An important question I often get is “how do I join the union?” This question comes from many people I meet, from established editors to the young people just starting out in the Hollywood. The catch is that the answer isn’t at all that simple. The question should be: “should I join the union?” Putting it simply, if you’re asking that question, the answer is not quite yet. But that’s just the beginning of the story.
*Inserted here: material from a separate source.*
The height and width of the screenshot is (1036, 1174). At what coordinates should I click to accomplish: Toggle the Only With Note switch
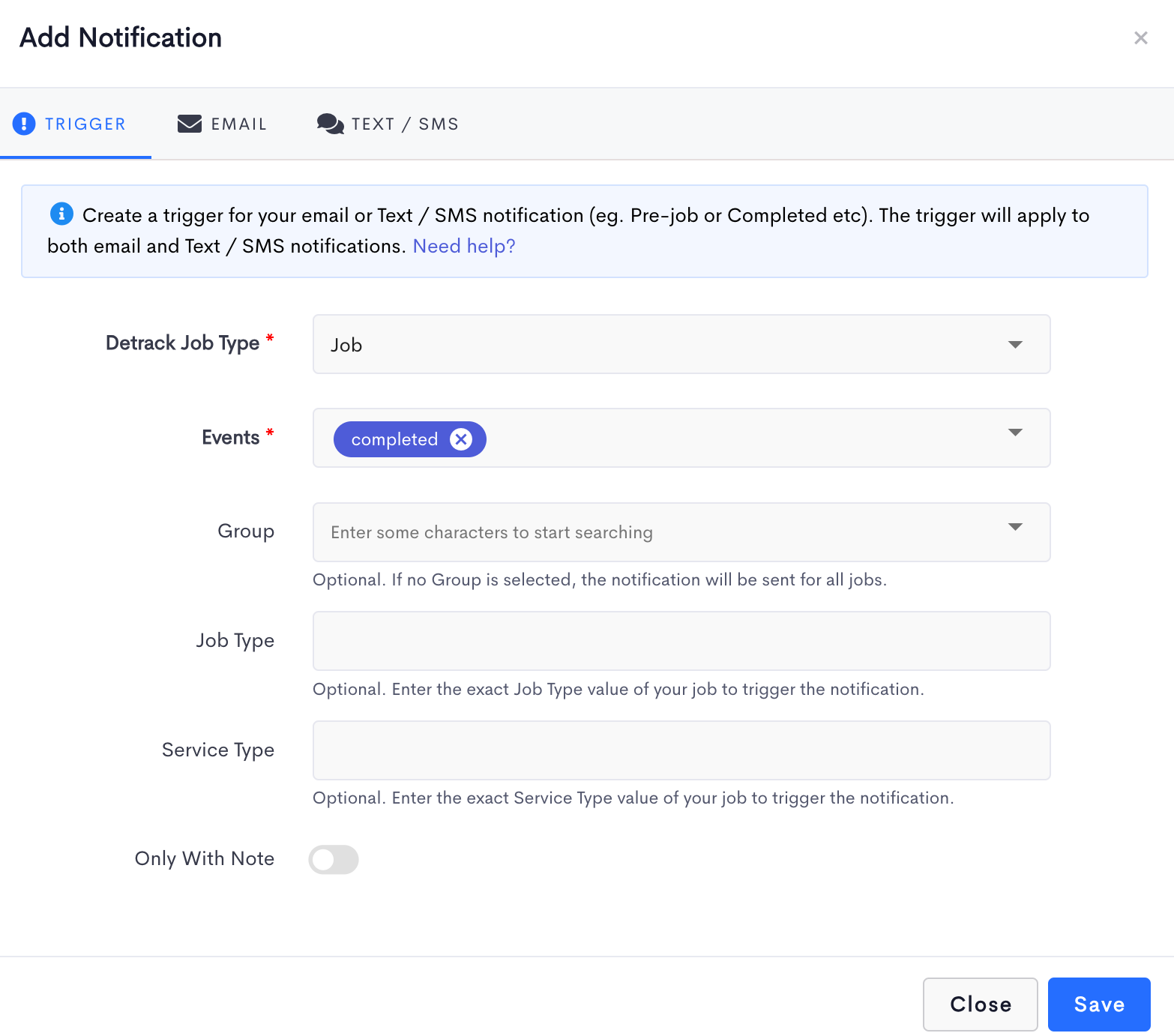pyautogui.click(x=334, y=859)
The people who should “join the union” are people who have been offered a position on a union show and are either rostered or have some other loophole to exploit.  Since the latter is a longshot, your best bet to joining the union is to roster. But let’s slow down a minute and talk about why you would want to join the union. The Motion Picture Editors Guild is a valuable organization of many of the most talented post-production artists in Hollywood. It provides great benefits: health insurance, a pension plan, protection from overwork/underpay, free screenings and seminars, and finally great discounts for things like software and cellphone plans. (For a complete list, check out this link.) But with every benefit, there is a downside. But that’s another rant.

So what do you need to join the union?  Well, the answer is you need to work non-union.  You need to work, be paid, and be credited as an editor (or whatever editing title you join the union as, i.e. Assistant Editor, etc.)  You can make below union scale.  You can work inconsistently.  All you need to have is the ability to demonstrate that you have 175 days of non-union work experience in the three years prior to applying.  If you’re joining as an Assistant or something else, the day requirement will be even less! Now, let’s say you’ve met these requirements.  What should you do?  Well, you should roster.  What is rostering?  Rostering is a list of membership-eligible people who the union says are qualified for work, but haven’t gotten their first union job yet.  It’s a sneaky way to keep you on their radar and to keep you from lying when you say “yes” if someone asks about your union status.  Of course, you don’t get anything tangable for rostering besides the piece of mind, but the advantage this provides is it allows a potential union employer to judge your resume without worrying about whether you’re in the union or not.  For information about what to do once you’re at this stage, click over to this link at the union’s website.

Now, if you’ve made it this far, you must be asking yourself “how do I get a union job?”  Honestly, that’s the hard part.  Meeting people who could potentially hire you on union productions is entirely based on who you know.  Not being able to help anyone with that, I’ll address the circumstances under which you should jump from rostering to actually becoming a full member: don’t do it unless you are offered a job for more than a few months. The initiation fees are hundreds of dollars, and in order to get any of the health benefits, you need to work an initial 600 hours to qualify, so don’t do it if you won’t be working enough to justify it.  You should be very confident that you’ll be working for months, not weeks, and if you’re not making enough, keep your money and wait.  I personally waited two years between rostering and joining.

And what is it like on the inside?  Well, it’s kind of a double-edged sword.  I’ll save you the rant for Part 2 (forthcoming) but it certainly can be awesome.  The hardest part is to keep working union shows enough to maintain your benefits.  But if you can do that, it’s a great thing to have.  My only question is whether its sustainable in its current model.  But again, I’ll save that for Part 2.